Estimating Undo Space needed for LVM SnapshotPeter Zaitsev
Quite frequently I find LVM installed on the system but no free space left to be used as snapshot undo space, which means LVM is pretty much unusable for backups or required space is very small – created without good understanding on how much space do you need for undo.
LVM Snapshot works kind of like Multi Versioning in Innodb – when you write the new data the new version for the block is stored in undo space. When snapshot is being read if the block is being remapped it is read from the undo location.
The LVM Snapshots versioning is however different from database Multi Versioning because only one old version per snapshot is needed while in databases you often would have multiple old versions of row stored.
Such structure allows us to understand the overhead you can expect from LVM. Writes suffer the penalty when it is the first time block is written to since snapshot was created. In this case single write is transformed to 2 writes, however similar to Innodb DoubleWrite the overhead is not double – the blocks written to the snapshot can be buffered few blocks at once using relatively sequential IO. Also if you modify same block again there is almost no overhead, and there is no space requirements.

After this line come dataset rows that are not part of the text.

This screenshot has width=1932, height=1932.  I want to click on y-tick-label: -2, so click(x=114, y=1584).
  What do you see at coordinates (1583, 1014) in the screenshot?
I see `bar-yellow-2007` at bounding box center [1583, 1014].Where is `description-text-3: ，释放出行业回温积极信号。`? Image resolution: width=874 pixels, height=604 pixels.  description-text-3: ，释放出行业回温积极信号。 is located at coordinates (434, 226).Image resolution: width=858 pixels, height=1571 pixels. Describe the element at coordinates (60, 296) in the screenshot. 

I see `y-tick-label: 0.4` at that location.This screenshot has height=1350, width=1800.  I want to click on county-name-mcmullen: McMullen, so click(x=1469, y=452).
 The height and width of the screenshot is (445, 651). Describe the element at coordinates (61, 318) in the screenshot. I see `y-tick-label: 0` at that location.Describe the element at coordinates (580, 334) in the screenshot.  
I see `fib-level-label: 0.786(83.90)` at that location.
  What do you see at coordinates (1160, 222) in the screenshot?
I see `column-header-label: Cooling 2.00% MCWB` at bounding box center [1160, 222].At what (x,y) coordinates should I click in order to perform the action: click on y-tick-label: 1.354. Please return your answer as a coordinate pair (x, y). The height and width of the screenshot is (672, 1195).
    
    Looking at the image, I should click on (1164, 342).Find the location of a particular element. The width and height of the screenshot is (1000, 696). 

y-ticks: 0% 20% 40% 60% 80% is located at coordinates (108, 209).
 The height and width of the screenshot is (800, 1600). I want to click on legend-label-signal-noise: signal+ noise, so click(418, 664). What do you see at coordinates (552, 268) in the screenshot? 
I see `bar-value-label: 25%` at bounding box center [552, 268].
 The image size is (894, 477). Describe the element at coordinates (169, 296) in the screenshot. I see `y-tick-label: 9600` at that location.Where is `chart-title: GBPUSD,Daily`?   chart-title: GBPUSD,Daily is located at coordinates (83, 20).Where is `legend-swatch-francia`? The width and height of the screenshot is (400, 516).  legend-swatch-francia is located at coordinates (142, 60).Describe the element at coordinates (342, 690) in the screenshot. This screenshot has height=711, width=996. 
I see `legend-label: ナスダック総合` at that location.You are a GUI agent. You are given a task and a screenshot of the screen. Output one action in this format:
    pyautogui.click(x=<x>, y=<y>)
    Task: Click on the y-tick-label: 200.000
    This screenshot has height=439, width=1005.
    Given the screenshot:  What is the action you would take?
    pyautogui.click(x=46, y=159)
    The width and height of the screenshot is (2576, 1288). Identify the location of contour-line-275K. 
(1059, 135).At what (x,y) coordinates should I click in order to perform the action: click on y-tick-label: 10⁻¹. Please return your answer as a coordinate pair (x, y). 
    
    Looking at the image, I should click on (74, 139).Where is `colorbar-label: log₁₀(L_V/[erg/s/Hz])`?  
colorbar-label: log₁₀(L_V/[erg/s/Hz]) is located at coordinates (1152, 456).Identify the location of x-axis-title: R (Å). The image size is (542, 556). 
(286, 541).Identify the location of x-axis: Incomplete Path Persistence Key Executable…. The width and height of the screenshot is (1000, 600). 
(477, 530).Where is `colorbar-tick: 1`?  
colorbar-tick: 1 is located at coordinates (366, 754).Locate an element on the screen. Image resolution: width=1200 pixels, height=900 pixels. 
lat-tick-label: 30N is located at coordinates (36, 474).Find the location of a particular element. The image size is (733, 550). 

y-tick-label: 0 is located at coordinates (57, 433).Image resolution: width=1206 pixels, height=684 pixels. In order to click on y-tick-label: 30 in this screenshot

Another issue with LVM snapshot it may convert pretty much sequential IO done while scanning the files to somewhat random IO – because blocks which need to be read from undo space will require disk seek, unless they are buffered already. This means your backup speed can be slower than you would expect especially in case you have a lot of scattered modifications.
Now back to our question of space requirements for MySQL Backups using LVM. As you can see from the description above in theory this would be the set of data which gets at least one modification during the period of backup. This is simple, however how do you find that ?
One simple though not very reliable way is to look at VMSTAT or IOSTAT. Find out number of KB being written to the given LVM volume per second. Now keep in account Innodb double write buffer (so writes to Innodb tablespace are double) and the fact you are probably not writing completely different data all the time you can reduce this number. The half of that number is often good ballpark figure.
So if I see 10MB/sec written to device I would assume I need 5MB of undo space per second of backup. Now say my backup takes 1 hour which is 3600 second – This means 18GB worth of undo space should be enough. Though you may wish to give you some breathing space.
Of course depending on database or workload this may need to be adjusted. If you have 10GB database size (including logs etc) you will not need 18GB undo snapshot no matter how heavy IO is. Also if you know the IO pattern, say most of traffic comes from batch updates updating pretty much every page in 10GB table you can account for that as well.
If you want to get really accurate number you better to use your experience – run the backup and see how snapshot growths during the process so you can see how correct was your original estimates.
Assuming you have already some space allocated for LVM undo space and it is not overly large – what can you do to keep space requirements to minimum ?
First do not place logs in LVM, I mean binary logs, slow query log, general query log etc, if they get any serious traffic. You can use other techniques to get consistent binary logs in the backup and you do not want query log and general logs anyway. However DO place Innodb Log Files on the same LVM volume as you need them to be snapshoted at the same time as tablespaces. The logs are especially nasty because they are always expanded so if you get 10GB worth of logs during the time of backup you will need 10GB of undo space.
Second, limit batch activities – Backups are often done at night when server activity is minimal, but this is also the time when you might want to do maintainence or batch job, which well may require a lot of undo space. Running ALTER TABLE or OPTIMIZE TABLE will cause table rebuild and use a lot of space. Batch jobs such as recounting rating summary tables recreation etc are also possible trouble makers.
Third,Use dedicated LVM volume for MySQL Instance. This is good idea for many reason and control over snapshot size is yet another one. If you just have one “/” snapshot which holds everything you may get a lot of junk IO activity causing overhead and eating LVM undo space. For example MySQL on disk temporary files and tables can waste quite a lot of such space.
The last advice I would give on snapshot space estimation would be not to try to save too much on it. Hard drive space is often cheap these days and so it may be better of allocating a bit more space for LVM snapshot and having piece of mind. Also keep in mind you can allocate undo space for any physical volume – it does not have to be same 15K RPM RAID10 volume your data lives. It can be single SATA hard drive (and so you may be able to allow full database size for undo space without thinking). If such hard drive dies you will only use snapshot but not your data, so it is pretty safe.
Though of course you should consider performance overheads mentioned in such operation.
Actually exactly this configuration could be lifesaver if you have system with LVM setup but zero free space and you would like to setup replication for large database with little no – connect USB hard drive place LVM snapshot on it and you can copy your database without shutting down server. Though I would only recommend doing it “once” to migrate to the server with proper LVM configuration with no downtime as it is too fragile for every day use. If you can’t use USB hard drive – NBD (Network Block Device) or iSCSI would also work.